WHAT TO PRODUCE = Quote these lines exactly: the one that holds "You are a GUI" and every line after it to the end of the material below. Skip pictures.

MATERIAL SHOWN =
###

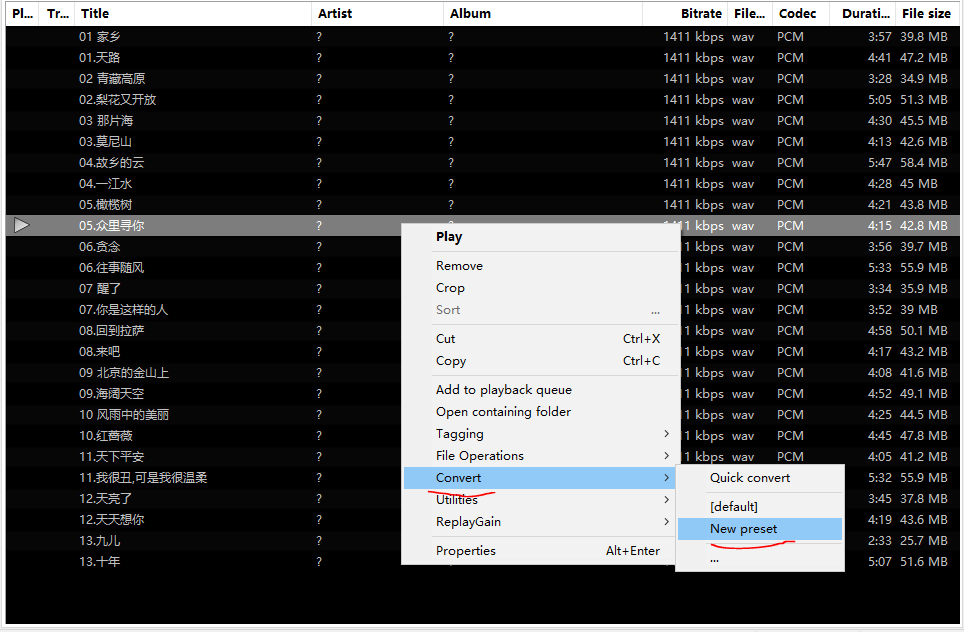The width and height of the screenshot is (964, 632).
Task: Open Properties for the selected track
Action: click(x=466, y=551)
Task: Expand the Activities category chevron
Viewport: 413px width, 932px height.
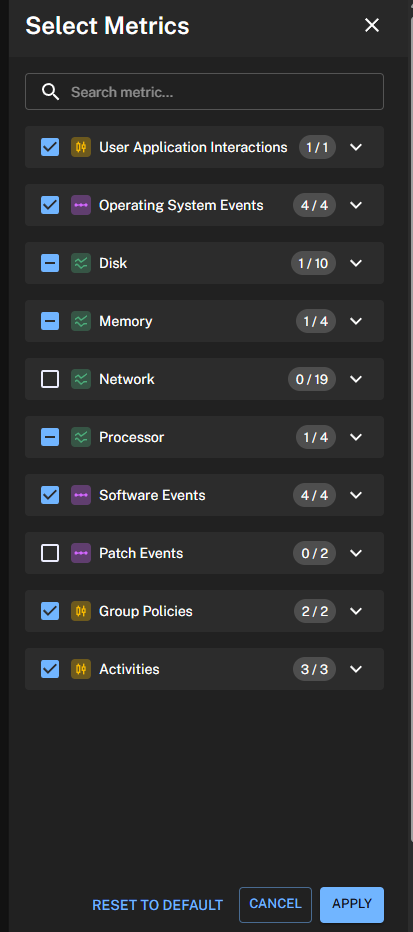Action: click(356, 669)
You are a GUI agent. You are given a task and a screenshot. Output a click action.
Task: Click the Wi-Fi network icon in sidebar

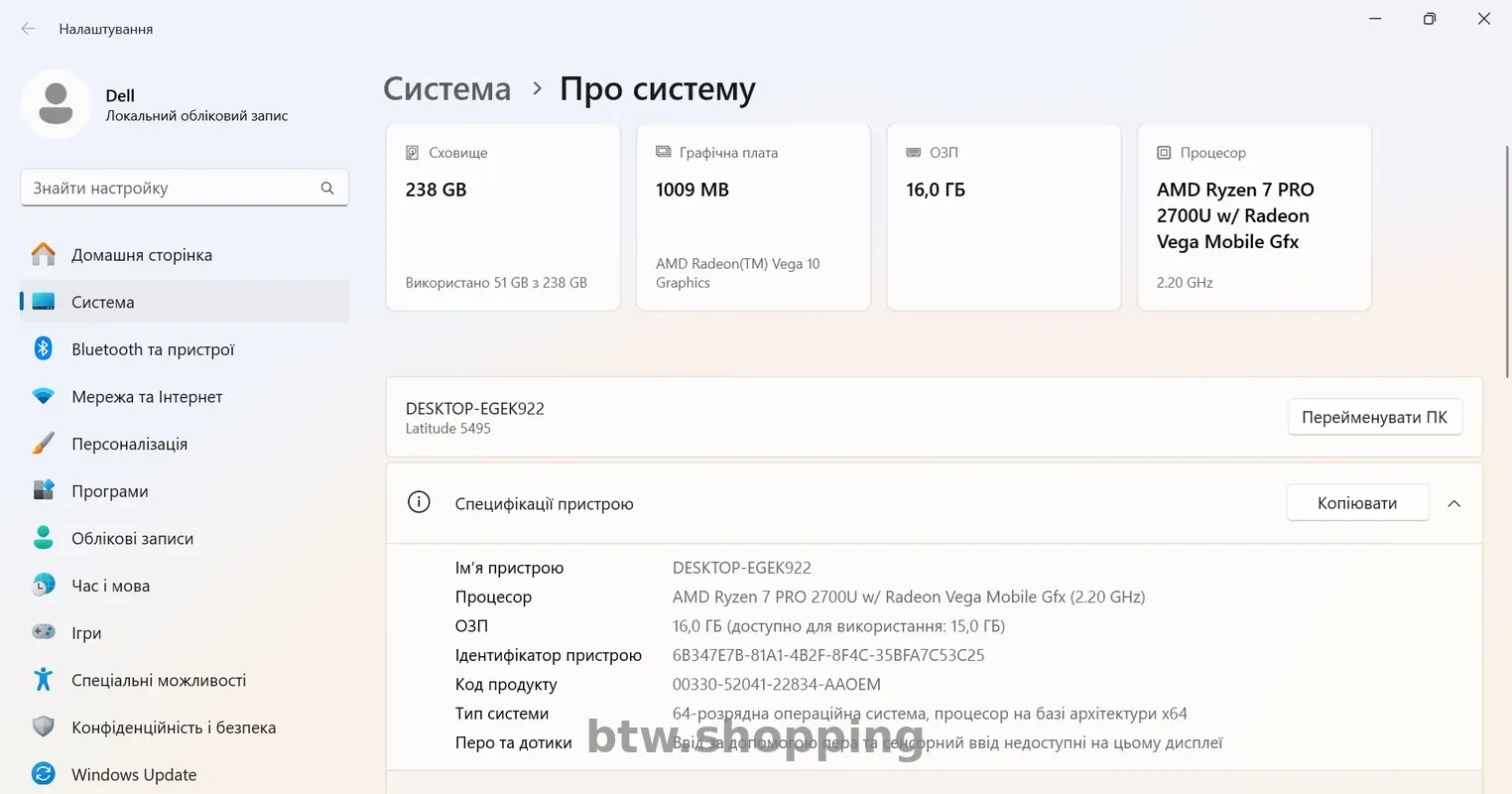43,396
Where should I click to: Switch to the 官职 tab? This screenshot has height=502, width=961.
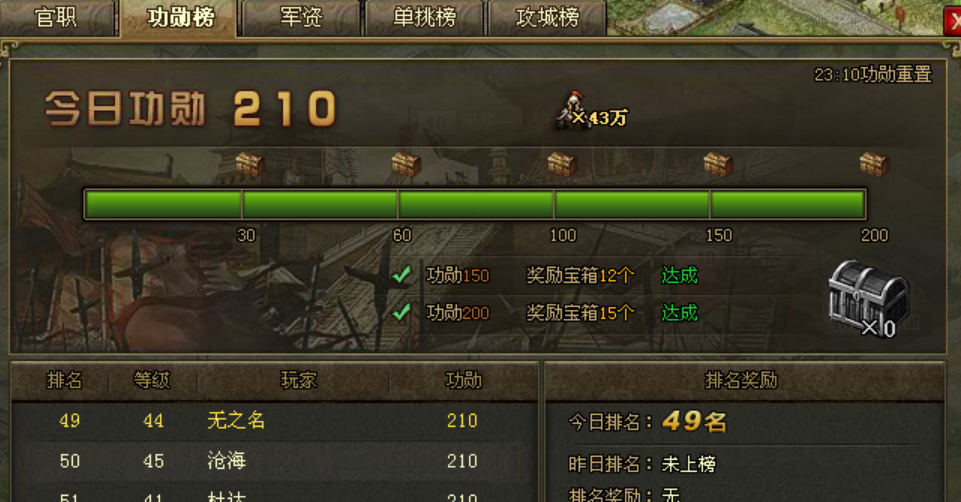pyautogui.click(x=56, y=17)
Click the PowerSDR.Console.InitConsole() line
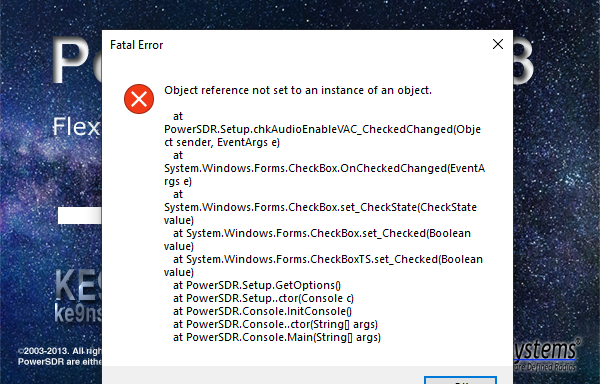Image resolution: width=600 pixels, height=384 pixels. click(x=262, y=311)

###

ANSWER TO THIS PROBLEM =
You are a GUI agent. You are given a task and a screenshot. Output a click action.
Task: Click the Wi-Fi network icon in sidebar

43,396
Where should I click to: Switch to the 官职 tab? This screenshot has height=502, width=961.
pyautogui.click(x=56, y=17)
Click the PowerSDR.Console.InitConsole() line
Image resolution: width=600 pixels, height=384 pixels. click(x=262, y=311)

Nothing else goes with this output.